Kathy Sawyer's book, The Rock from Mars, summarizes David McKay's plan for studying the Apollo 11 samples. She stated:
Because McKay knew that most of the others would be working on the rocks, he'd decided to focus on the finer material that made up the lunar regolith. He saw the promise of a pioneering field expedition. Moon dust was the last stage in the pulverizing of lunar rocks, a tossed salad of all kinds of moon stuff, remixed by impacts. The dust had memories he wanted to unlock, molecule by molecule, a record of events that would lead him far back into the history of the cosmos. If he followed it far enough, he might enjoy a thrill akin to Armstrong's, of being the first to plant his flag on a patch of frontier knowledge. (Sawyer, 2006, pp 34–35)
David published hundreds of scientific papers and abstracts on his findings about the lunar regolith. His studies of lunar soils resulted in several major findings. Among those were (i) sources of vapor deposition on lunar soil grains; (ii) formation of nanophase iron crystallites on lunar soil grains; (iii) processes occurring on the lunar surface that contribute to grain size distributions; (iv) space weathering and chemically activated nature of in situ lunar dust; and (v) the glassy agglutinates within the soils, produced by the micrometeoroid environment, that contain a record of the energetic and violent processes operating on the lunar surface.

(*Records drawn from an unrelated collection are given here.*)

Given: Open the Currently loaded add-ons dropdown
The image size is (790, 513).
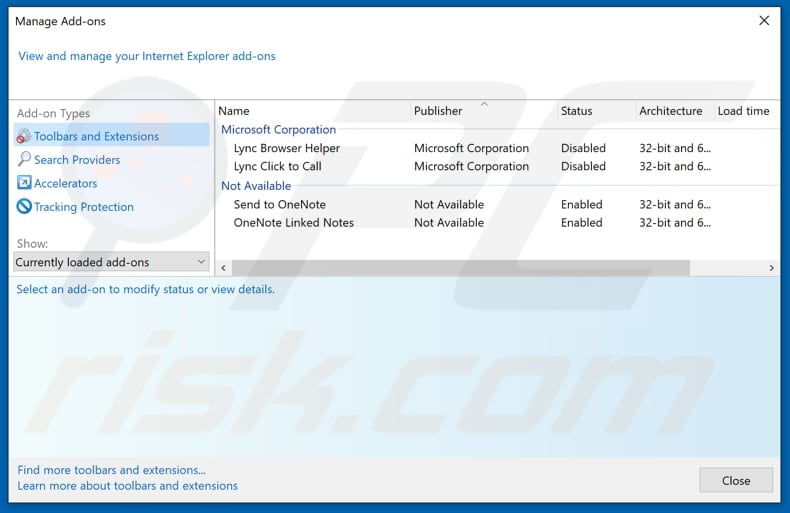Looking at the screenshot, I should pos(111,262).
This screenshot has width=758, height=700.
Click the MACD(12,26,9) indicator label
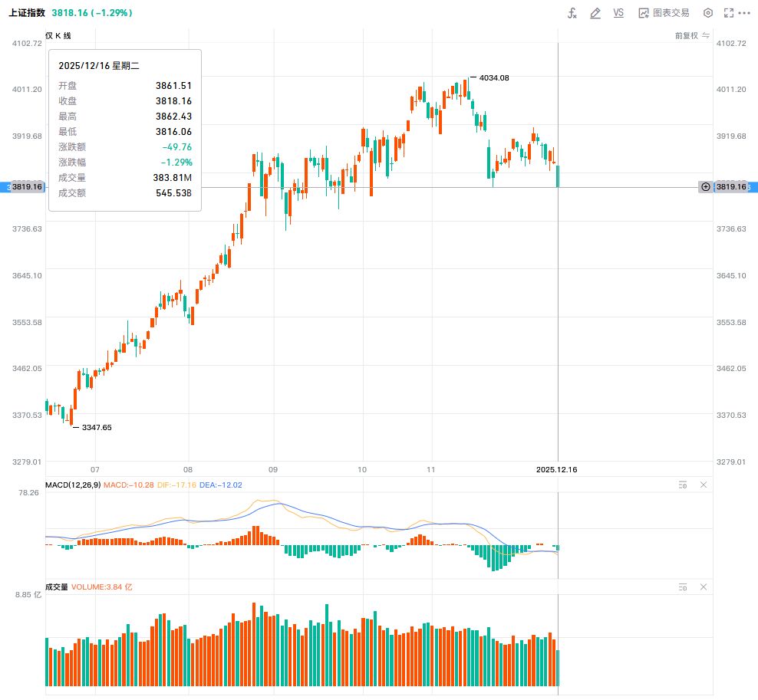(73, 485)
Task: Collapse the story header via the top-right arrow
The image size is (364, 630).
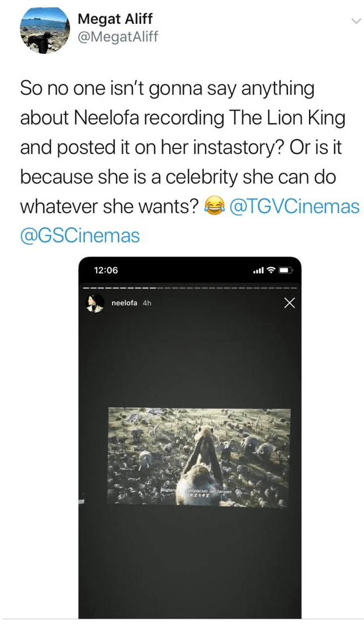Action: [x=289, y=303]
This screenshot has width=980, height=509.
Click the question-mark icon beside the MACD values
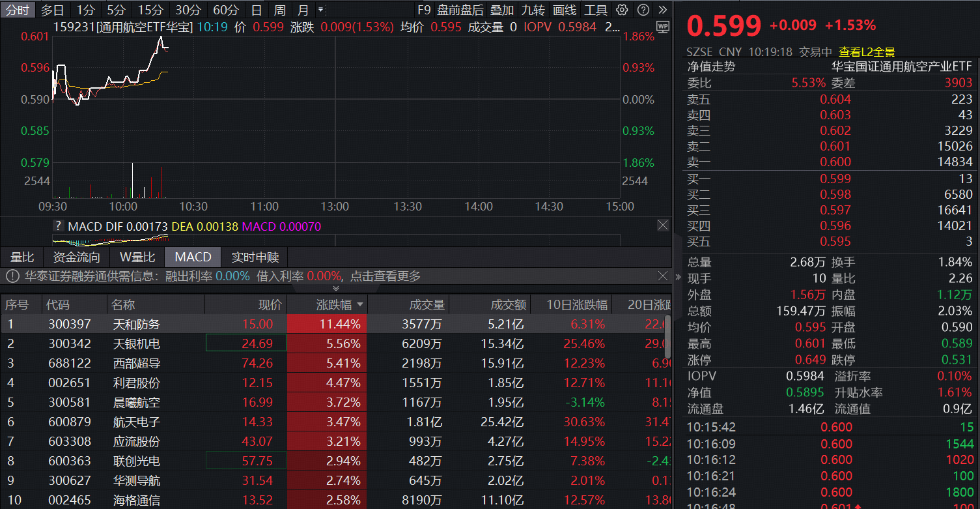pos(59,225)
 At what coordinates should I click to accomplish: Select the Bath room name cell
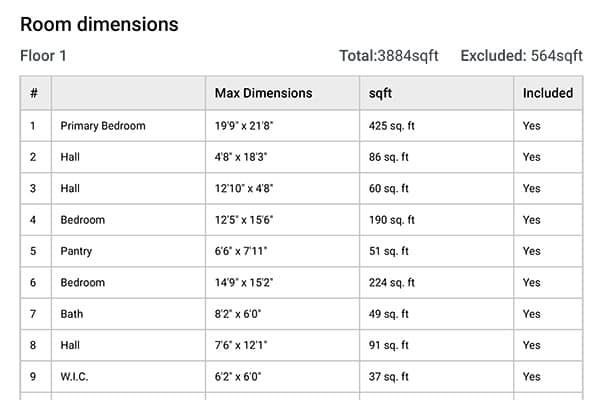click(72, 314)
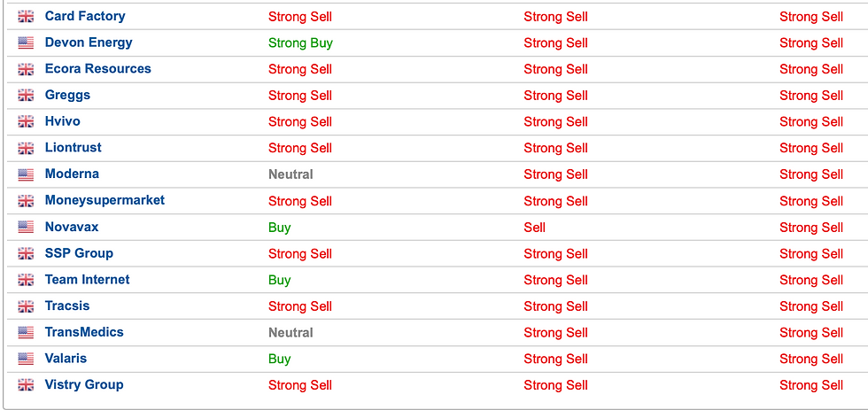Click the US flag next to TransMedics
Image resolution: width=868 pixels, height=410 pixels.
click(x=26, y=333)
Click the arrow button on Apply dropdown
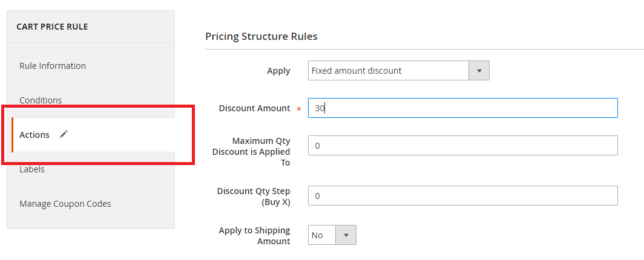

David was one of the first people to recognize the resource potential of lunar soils. In fact, he and a group of colleagues at the Manned Spacecraft Center submitted a patent for extraction of oxygen from lunar soils, a potential resource for long-term human habitability of the Moon. Unfortunately this patent request was turned down by the Patent Office as having “no application” (very short-sighted). He was also involved in determining the effects of long-term exposure of fine-grained lunar particulates to human health. These studies were still ongoing at the time of David's passing.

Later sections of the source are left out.